Незаметно подошла старость. Привязанность к Фоме Гавриловичу с годами крепла: ведь горе и радость делили они, как единый кусок хлеба, вместе растили детей, оплакивали умерших, мечтали о поездке на родину; вместе оберегали железнодорожный путь.
— Господи всеблагий, убереги моего Гавриловича! Убереги деточек от сиротства! — внятно шептала Варвара Васильевна, всматриваясь в темноту.
Неясная, казавшаяся огромной, тень надвинулась вдруг на сторожиху. Громко захрустел гравий.
— Кто это? — испуганно вскрикнула Варвара Васильевна и прижалась к шлагбауму.
— Свои, свои… — прозвучал из тьмы знакомый голос.
— Ваня! Иван Гаврилович! — обрадованно откликнулась Варвара Васильевна и бросилась навстречу нежданному гостю.
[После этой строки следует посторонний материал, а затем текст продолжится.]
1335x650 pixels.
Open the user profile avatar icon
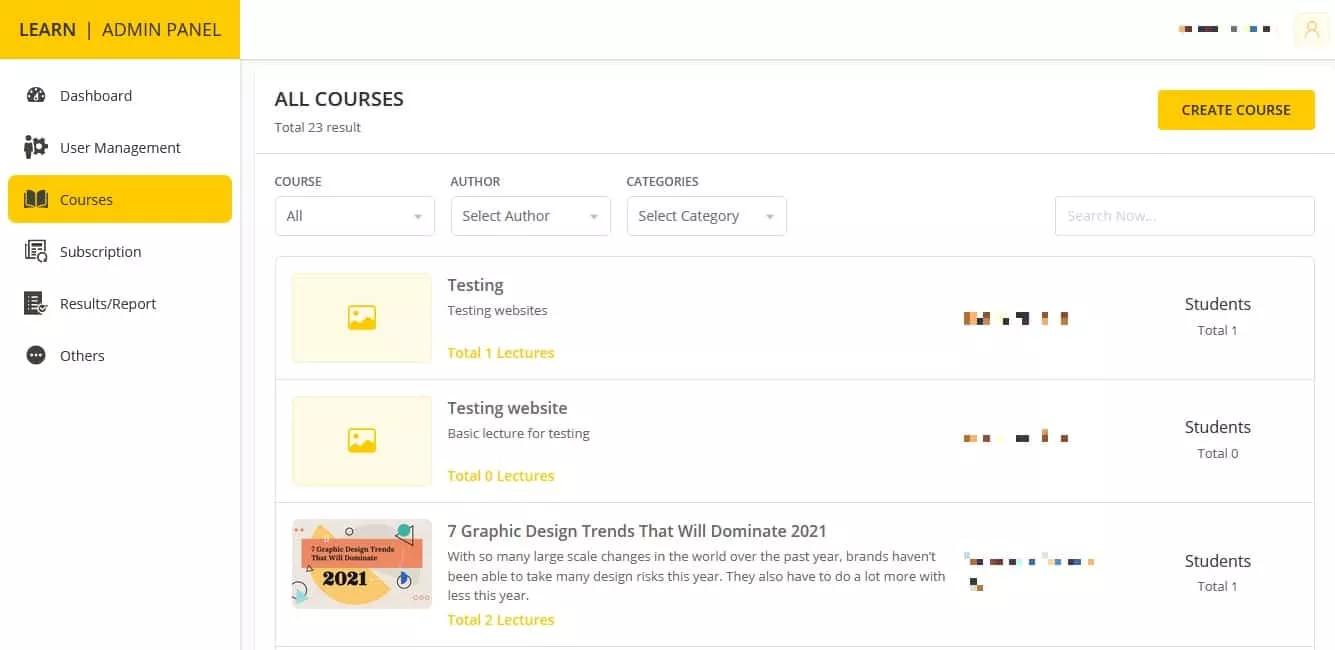click(1312, 30)
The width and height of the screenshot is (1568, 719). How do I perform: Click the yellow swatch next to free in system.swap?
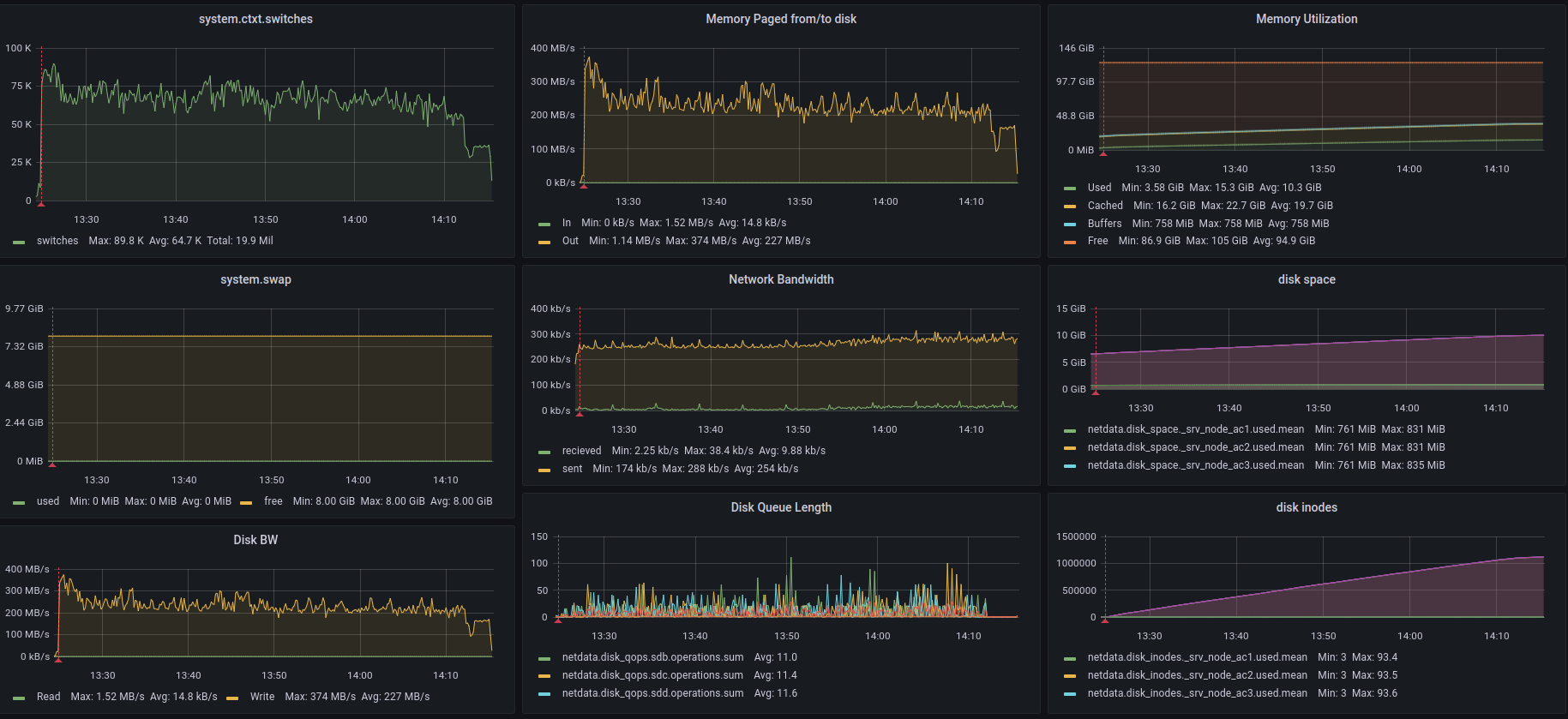tap(246, 502)
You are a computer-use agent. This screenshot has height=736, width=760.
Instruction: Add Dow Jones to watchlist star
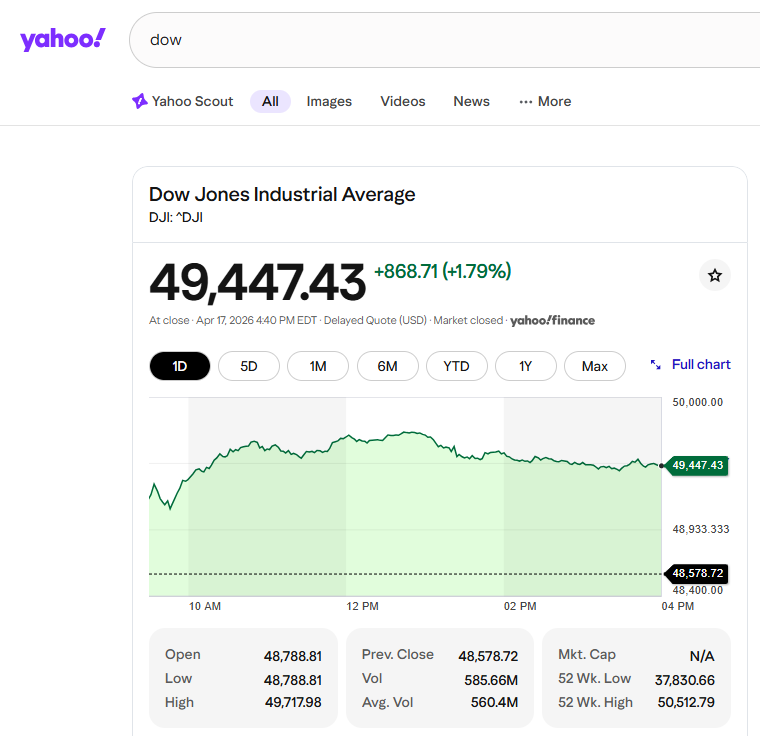click(x=715, y=275)
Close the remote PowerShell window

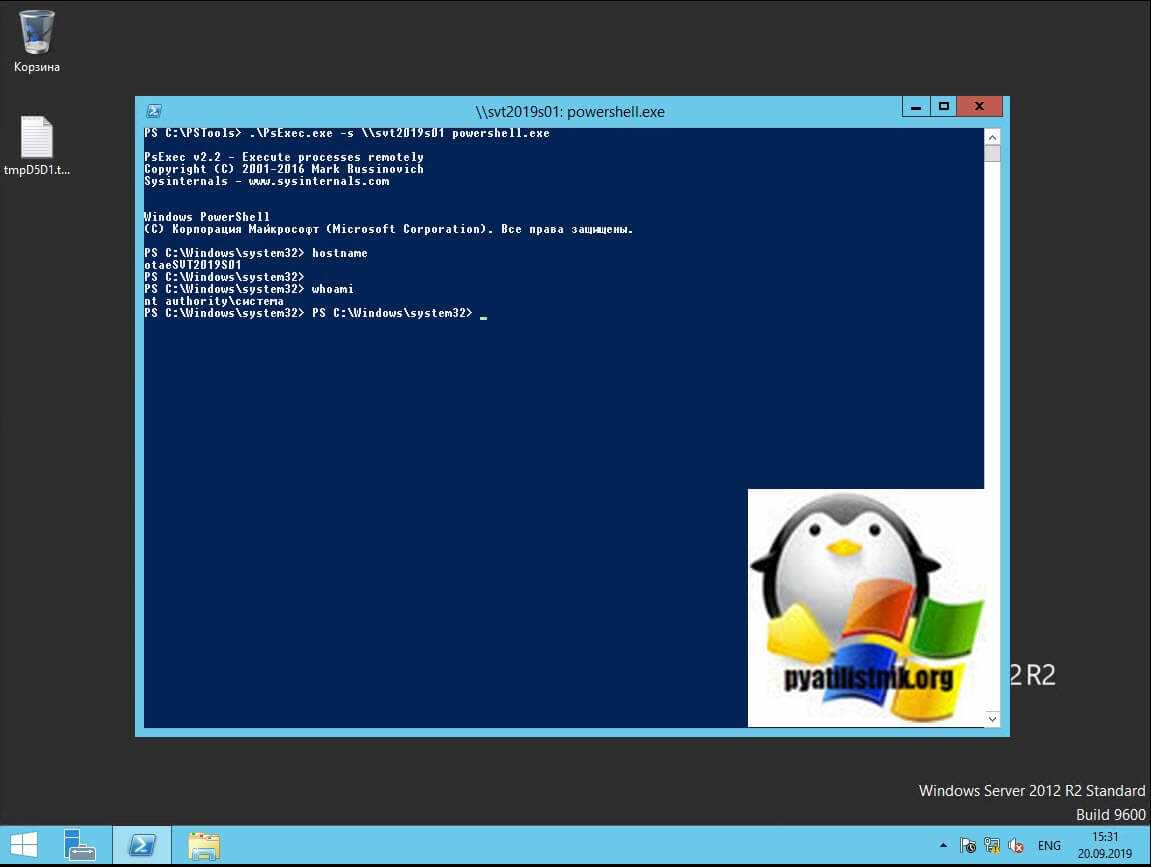(979, 106)
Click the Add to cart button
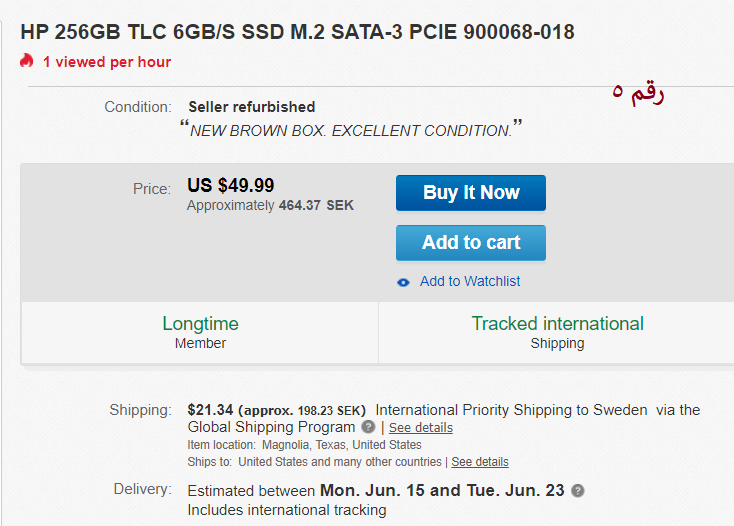The image size is (734, 526). pyautogui.click(x=471, y=243)
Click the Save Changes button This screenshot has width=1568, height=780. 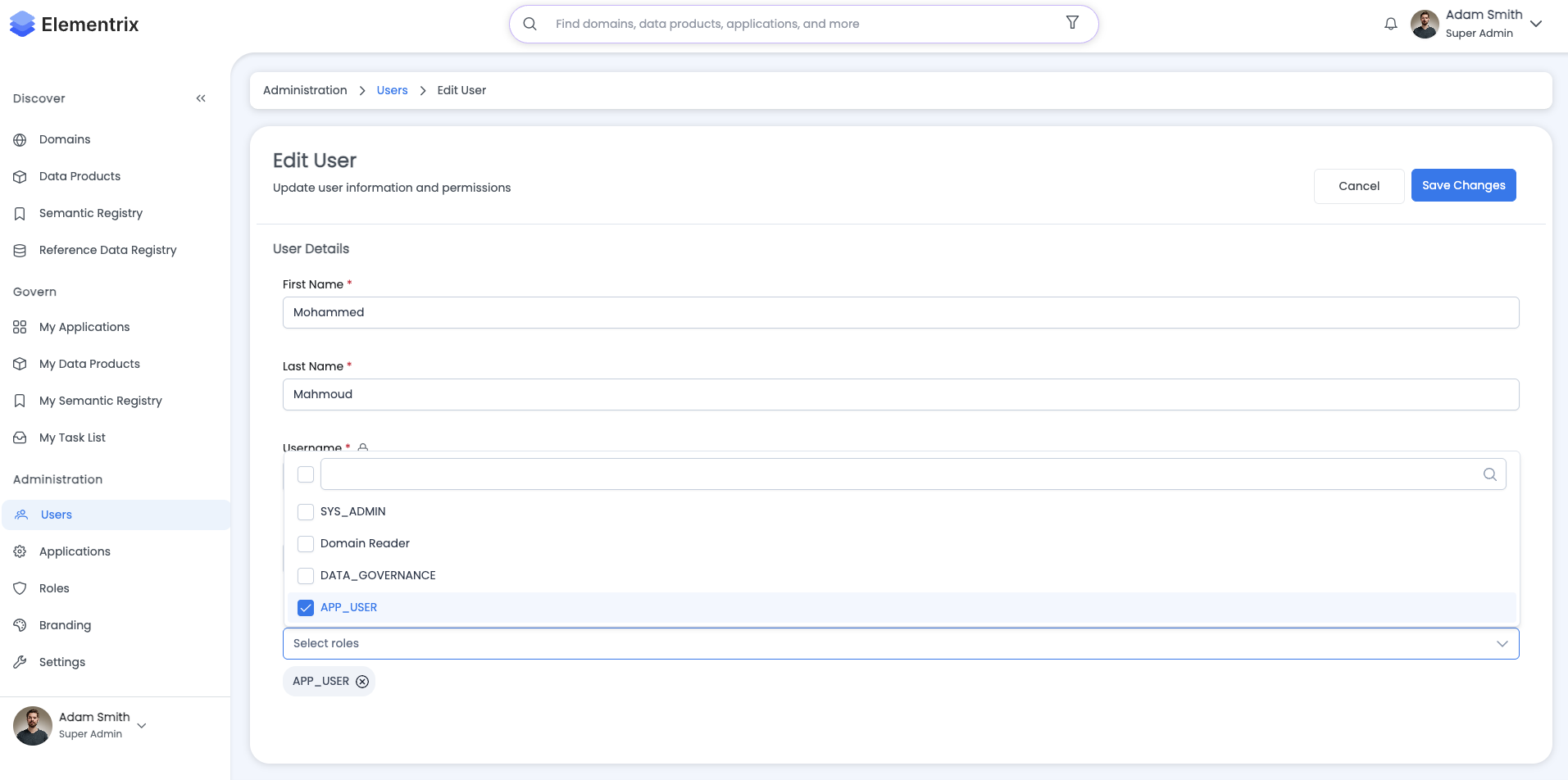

— Эх ты, барьерная сторожиха. А фонарь-то твои потух. А ежели поезд, тогда что? — засмеялся гость. Ну-ка, где ты тут? — и тяжелые руки опустились на плечи женщины. Особый запах, свойственный людям, ехавшим долгое время в вагоне, ощутила Варвара Васильевна.
Добродушно-веселого старшего брата Фомы Гавриловича, Ивана, она не видела около года. Внезапный приезд его на этот раз особенно обрадовал Варвару Васильевну.
— Ну, как вы тут, живы-здоровы? — осведомился Иван Гаврилович, входя в будку.
Варвара Васильевна заплакала:
— Мы-то живы-здоровы, а вот Фома отработался.
Иван Гаврилович крякнул:
— Ну-ну, не голоси. Все знаю… Не горюй, Варвара. Наша дементьевская порода трехжильная: руки пооторвут, ноги отшибут — жить будем, лишь бы голова цела была. Ну, где вы тут, дементьевское племя? Где Волька, где девки?
Марийка, Ленка и Настя повскакивали с постелей, повисли на дяде, заглядывали ему в обветренное, обросшее буроватой бородой лицо с густыми морщинами вокруг карих глаз. Дядя Иван был коренаст, полноват. От широкого лба к выпуклому темени восходила блестящая белая лысина. На рыхлом туловище мешковато сидел потертый рыжий пиджак, возраст которого нелегко было определить, — так был он засален и выжжен солнцем.
Володя сквозь сон услышал голоса, протирая глаза, вышел из спальни.
— Ого… Владимир Фомич… Здоров! Эка вырос, Волька! Ну, дай-ка поцелую племянничка.
Иван Гаврилович обнял Володю, чмокнул в щеку.
— Растет дементьевское племя, гляди-ка… женить скоро сына будешь, Варвара… А Машка-то какая раскрасавица. Вот бы в Расею повезти деток, показать родным. Кацапы, они и на Дону как грибы растут.
Дядя Иван высыпал на стол из кармана пиджака конфеты в пестрых бумажках.
— Угощайтесь, детки, городскими сластями. Ну-ка, кто больше захватит!
Ленка и Настя набрав в подолы рубашек конфет и усевшись на кровать, с диковатым любопытством смотрели на дядю.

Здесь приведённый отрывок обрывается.